# TASKS:
(1) Reproduce from the passage on the algebraic balancing method the part that opens with the words containing "This first example" and closes with "general, algebraic method?".
(2) Summarize the passage on the algebraic balancing method in two sentences.

# SOURCE PASSAGE:

# General algebraic method of balancing chemical reaction equations

Apart from the three already described methods, there is also a general method, often less user friendly - but thanks to its systematic approach perfect for use in computer programs. That's the method EBAS - our chemical reaction equation balancer - uses.

Let's try an algebraic method for

H_{3}BO_{3} → H_{4}B_{6}O_{11} + H_{2}O

It can be rather easily balanced by inspection, but let's try a more systematic approach.

What does 'balanced' mean? It means that for every element, there is the same number of atoms on both sides of the reaction equation. Our reaction has three coefficients a, b and c:

**a**H_{3}BO_{3} → **b**H_{4}B_{6}O_{11} + **c**H_{2}O

Using coefficients a, b and c we can tell that we have 1×a atoms of boron on the left (one atom per each H_{3}BO_{3} molecule), and 6×b + 0×c on the right (6 atoms of boron per each H_{4}B_{6}O_{11} molecule and no boron in water). This gives us following equation:

1×a = 6×b + 0×c

We can write similar equations for the remining elements - hydrogen:

3×a = 4×b + 2×c

and oxygen:

3×a = 11×b + c

As there are no free terms in this set of equations, it has a trivial solution (a = b = c = 0) which we are not interested in. We have three equations, and three unknowns - nothing particularly difficult to solve. Quite often you will end with many more equations and many more unknows. Such equation sets is not a thing that you may want to solve manually, although when balancing chemical equations in most cases it can be done relatively easy, as most equations don't contain all unknowns. In this case we have very simple equation a = 6×b that we can use to substitute 6×b for a in the second and third equation to get:

18×b = 4×b + 2×c

18×b = 11×b + c

After some rearranging:

7×b = c

7×b = c

Both equations are identical. In algebra it usually means that the set of equations doesn't have a unique solution, but in the case of chemical equations we have one additional information - all coefficients must be integer and they must be the smallest ones. To find them we can assume one of the coefficients to be 1:

b = 1

If so

a = 6

c = 7

and indeed

**6**H_{3}BO_{3} → H_{4}B_{6}O_{11} + **7**H_{2}O

is the balanced reaction equation.

This first example doesn't look convincing - why do we have to solve set of equations when the reaction equation can be easily balanced by other means? Good point - but what if the reaction can be not easily balanced?

P_{2}I_{4} + P_{4} + H_{2}O → PH_{4}I + H_{3}PO_{4}

Try for a moment. Looks easy but soon gets surprisingly hard and the coefficients become pretty high, which makes you wonder if you have not made some mistake (see some balancing hints at the bottom of that page). What about general, algebraic method?

# DATA BLOCK:
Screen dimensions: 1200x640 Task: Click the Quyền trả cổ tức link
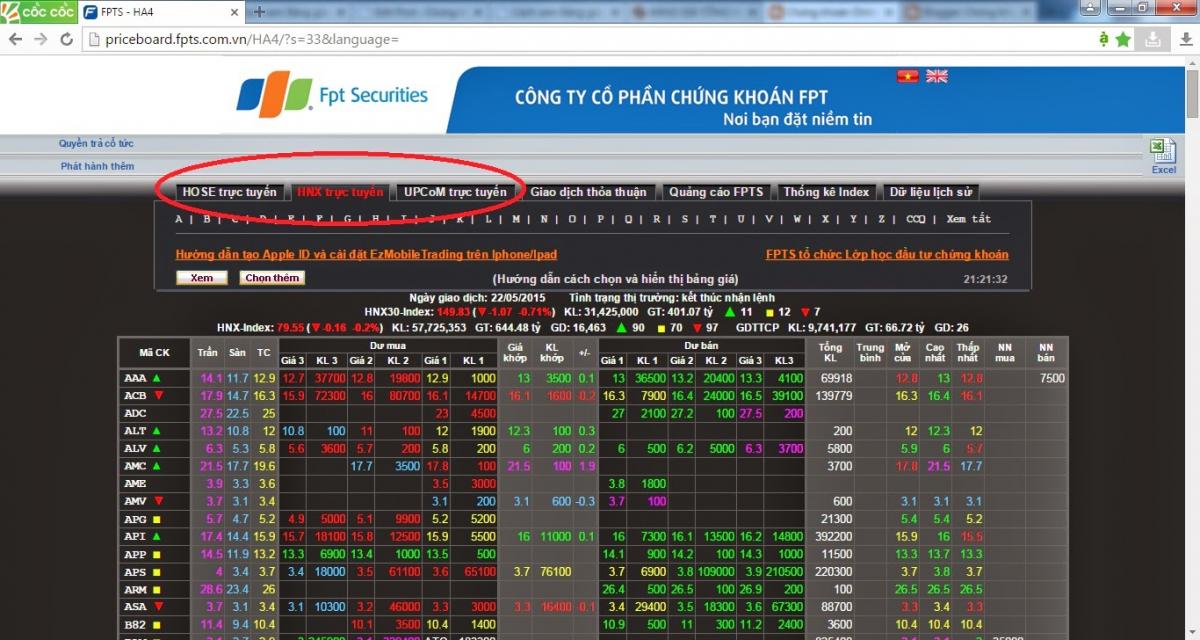[96, 144]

# ANSWERS PROVIDED:
(1)
This first example doesn't look convincing - why do we have to solve set of equations when the reaction equation can be easily balanced by other means? Good point - but what if the reaction can be not easily balanced?

P_{2}I_{4} + P_{4} + H_{2}O → PH_{4}I + H_{3}PO_{4}

Try for a moment. Looks easy but soon gets surprisingly hard and the coefficients become pretty high, which makes you wonder if you have not made some mistake (see some balancing hints at the bottom of that page). What about general, algebraic method?

(2) The passage presents a general algebraic method for balancing chemical reaction equations that is less user friendly but, because it is systematic, is well suited to computer programs such as the EBAS balancer. Using H3BO3 → H4B6O11 + H2O as an example, it writes one equation per element in terms of the coefficients a, b and c, substitutes a = 6×b to get c = 7×b, and sets b = 1 to obtain the balanced equation 6H3BO3 → H4B6O11 + 7H2O.